A guerra na Ucrânia completa quatro anos. Movimentos separatistas da antiga União Soviética ganham destaque novamente. Na Geórgia, Abecásia e Ossétia do Sul buscam separação. Moscou protege essas regiões autoproclamadas.
Internacionalmente, reconhecem esses territórios como parte da Geórgia. A exceção são Rússia, Nicarágua, Venezuela, Síria, Nauru e Vanuatu. A Geórgia rejeita os nomes Abecásia e Ossétia. Prefere Sukhumi e Tskhinvali, suas capitais.
As regiões têm diferentes objetivos. A Ossétia do Sul almeja se unir à Ossétia do Norte, parte da Rússia. A Abecásia busca reconhecimento de sua independência.
A Rússia anexou a Ossétia do Sul em 1801, junto com a Geórgia. Ambas integraram o Império Russo. Em 1810, a Abecásia se tornou protetorado russo. A Rússia a capturou em 1867.
Após a Revolução Russa em 1917, a Abecásia foi brevemente uma república. Em 1931, a região integrou a República Socialista Soviética da Geórgia. Essa república pertencia à União Soviética.
Em 1991, a União Soviética se dissolveu. Forças separatistas entraram em conflito com a Geórgia. A Ossétia do Sul declarou independência em 1991. A Abecásia rompeu em 1992.
Na guerra da Geórgia em 2008, Moscou apoiou Abecásia e Ossétia do Sul. Tropas russas foram enviadas. Após o conflito, a Rússia reconheceu a independência. Mantém tropas nesses territórios.

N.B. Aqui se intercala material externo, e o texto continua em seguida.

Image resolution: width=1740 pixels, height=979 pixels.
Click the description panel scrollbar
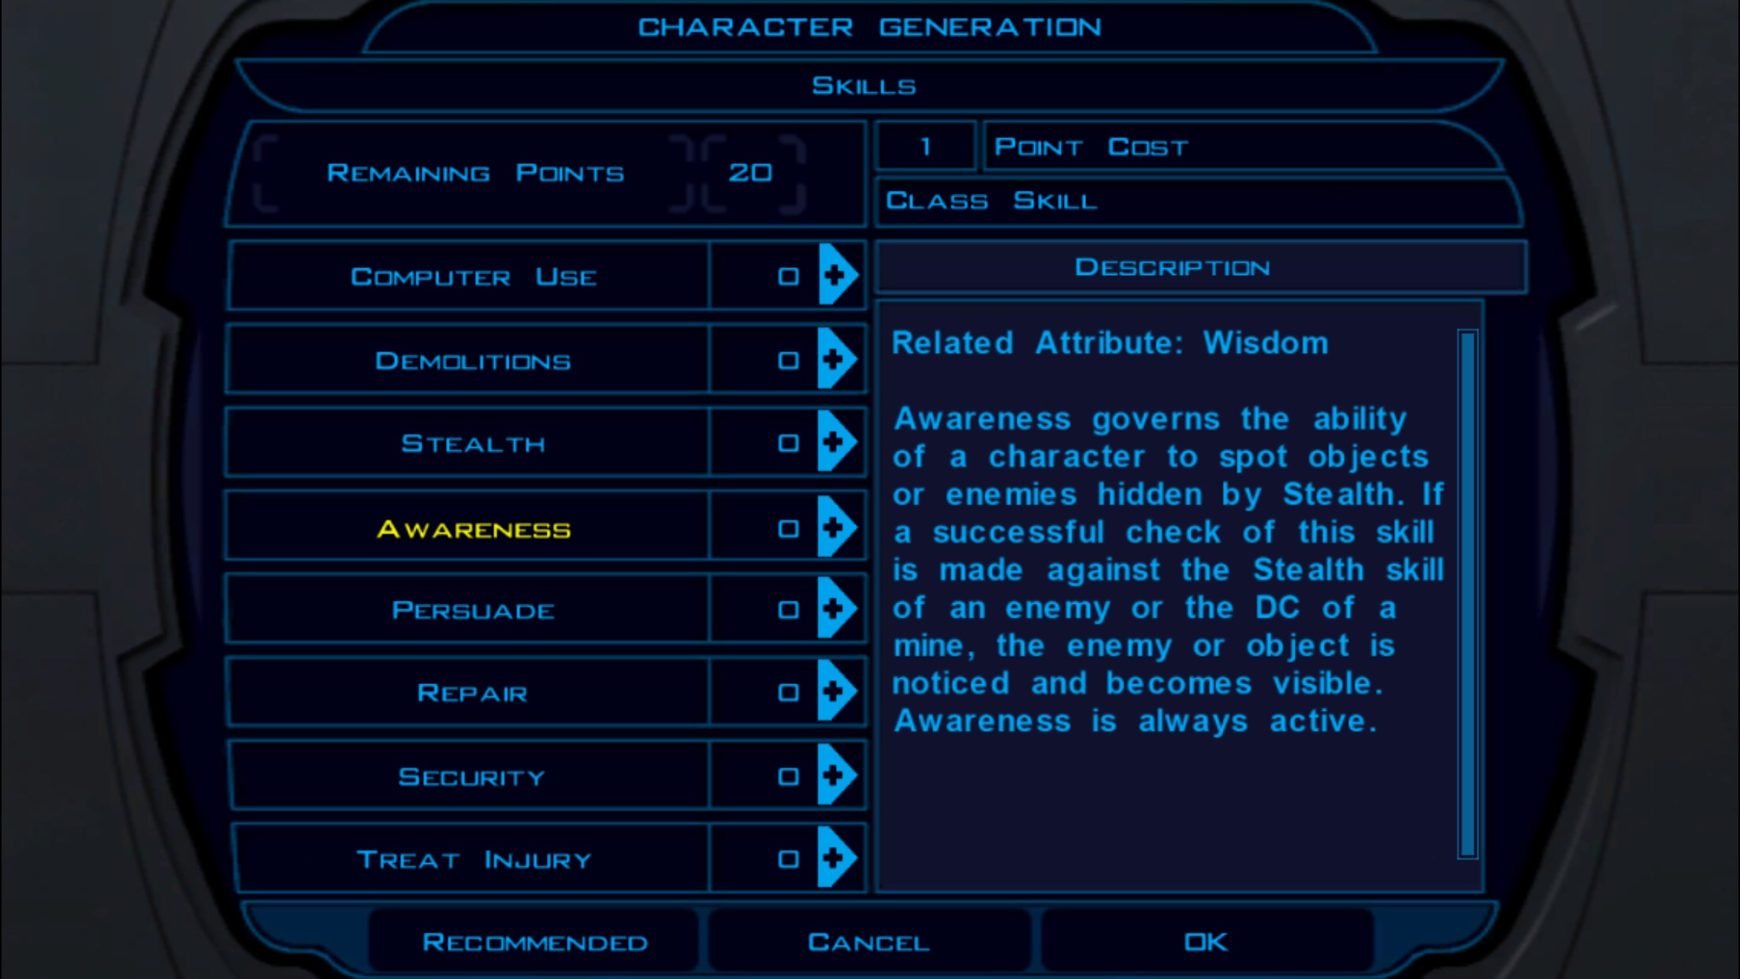[x=1467, y=594]
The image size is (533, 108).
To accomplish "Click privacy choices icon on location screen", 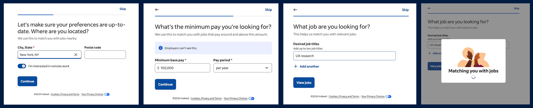I will click(x=107, y=94).
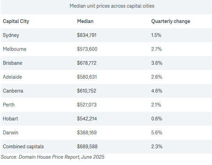Click the Melbourne city cell

[14, 49]
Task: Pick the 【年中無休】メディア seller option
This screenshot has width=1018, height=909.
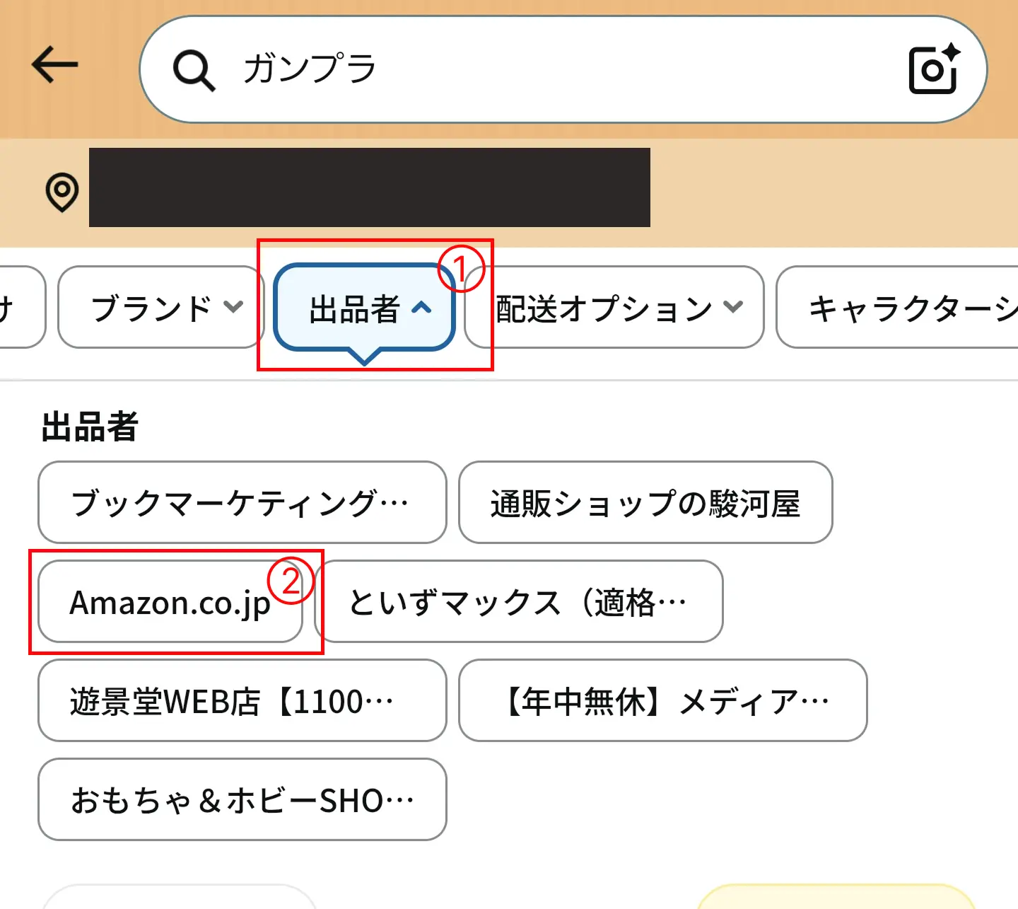Action: coord(662,701)
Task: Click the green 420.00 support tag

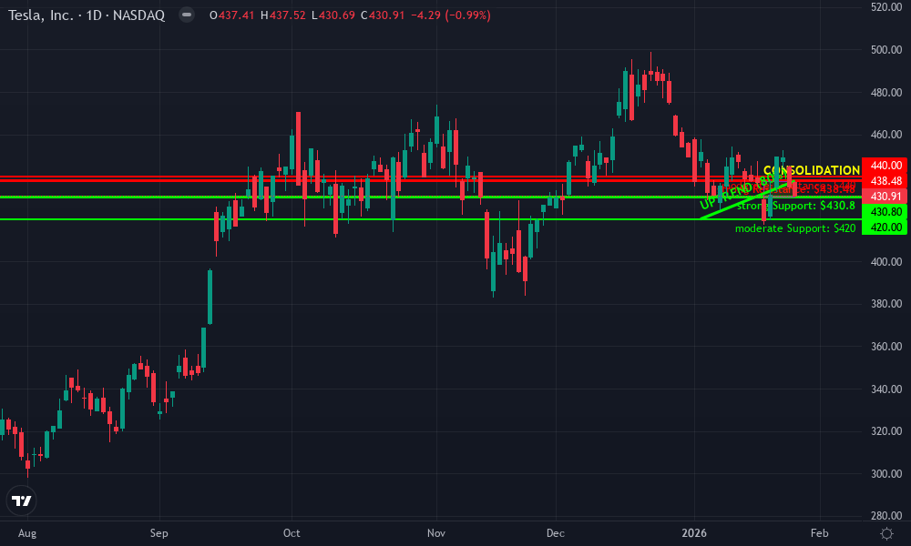Action: pyautogui.click(x=887, y=228)
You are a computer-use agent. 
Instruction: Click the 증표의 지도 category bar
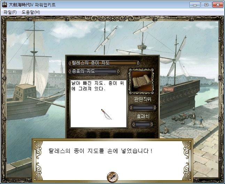coord(94,71)
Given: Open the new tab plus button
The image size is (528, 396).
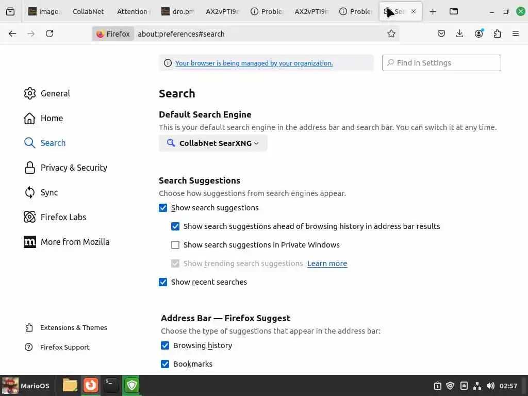Looking at the screenshot, I should point(433,11).
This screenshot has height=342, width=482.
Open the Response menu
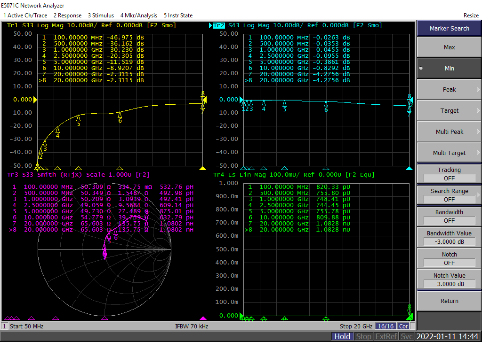click(67, 16)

Fabrício Vitorino, pesquisador da UFSC e USP, analisa a relação da Ossétia do Sul com a Rússia. Ele a descreve como “quase estrutural”. A Rússia garante segurança e financia o orçamento local.

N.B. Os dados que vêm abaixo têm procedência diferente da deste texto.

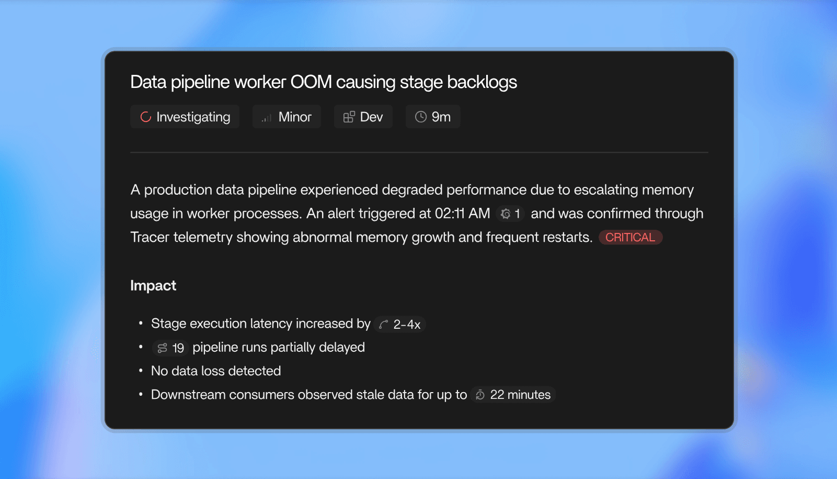
Task: Click the clock icon beside 9m
Action: [420, 117]
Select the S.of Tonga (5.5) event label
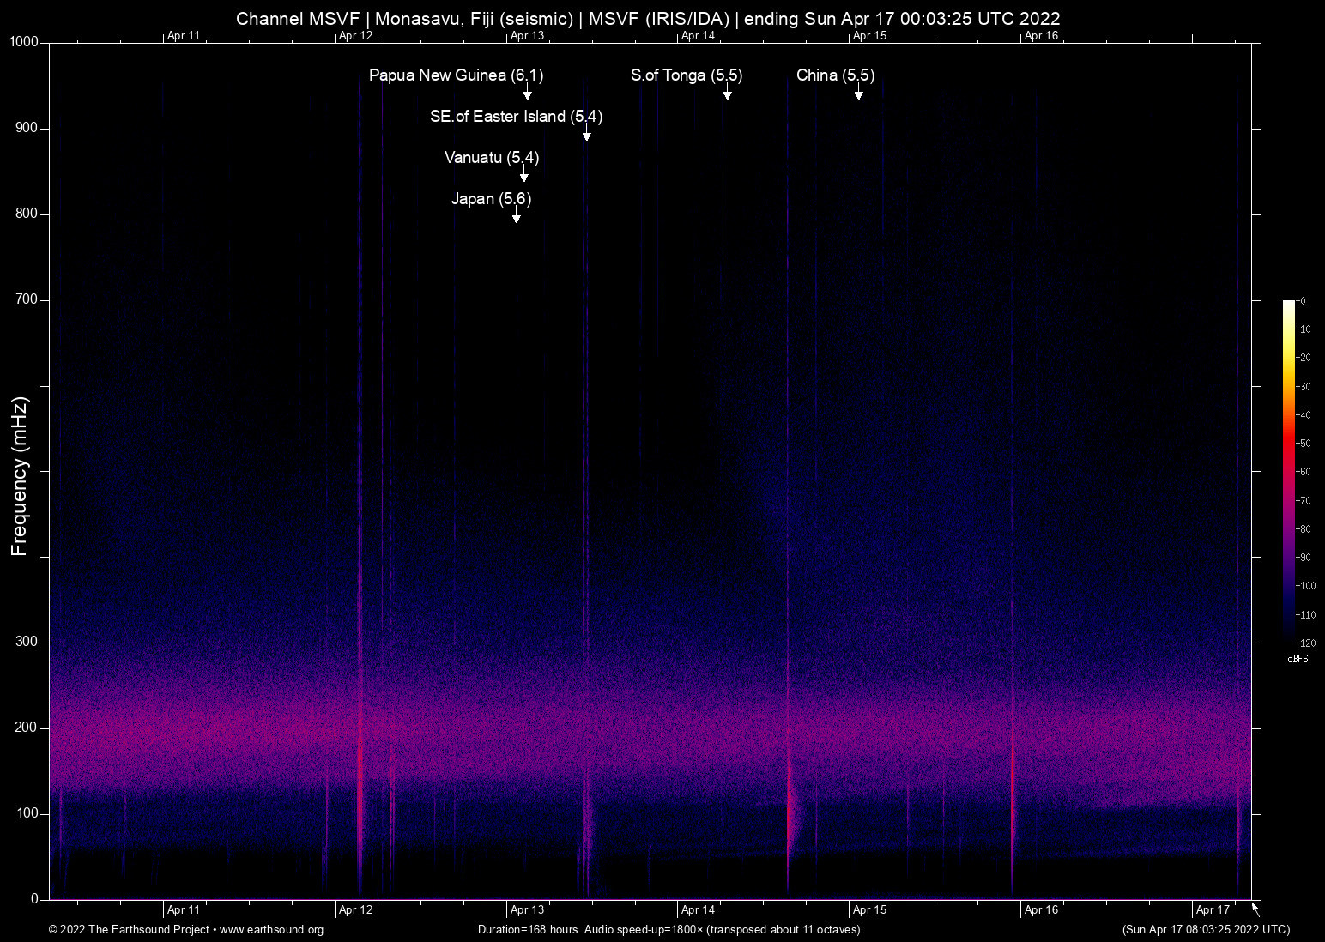This screenshot has height=942, width=1325. click(687, 75)

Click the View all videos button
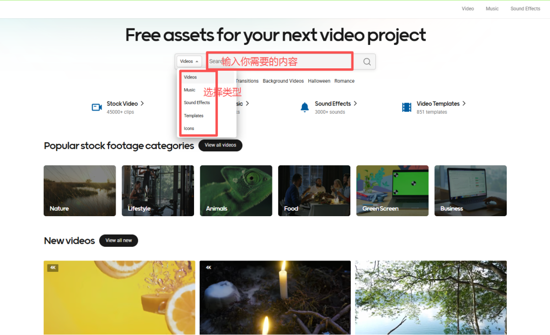point(221,145)
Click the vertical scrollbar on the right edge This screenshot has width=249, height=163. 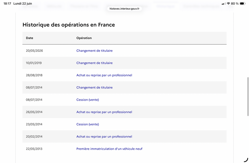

Vitorino explica que essa relação tem forte irredentismo. O irredentismo busca reunificar um povo dividido. Os ossétios do sul se veem como parte da mesma nação dos ossétios do norte.
Kai Kenkel, professor da PUC-Rio, avalia o impacto da guerra na Ucrânia. Ossétia do Sul e Abecásia se sentem “deslocadas”. A concentração russa na Ucrânia gera preocupação. O apoio de Moscou pode ter enfraquecido.
Kenkel complementa que a anexação russa da Crimeia cria precedentes. A situação molda o pensamento das regiões separatistas. Elas buscam caminhos para garantir sua segurança e futuro.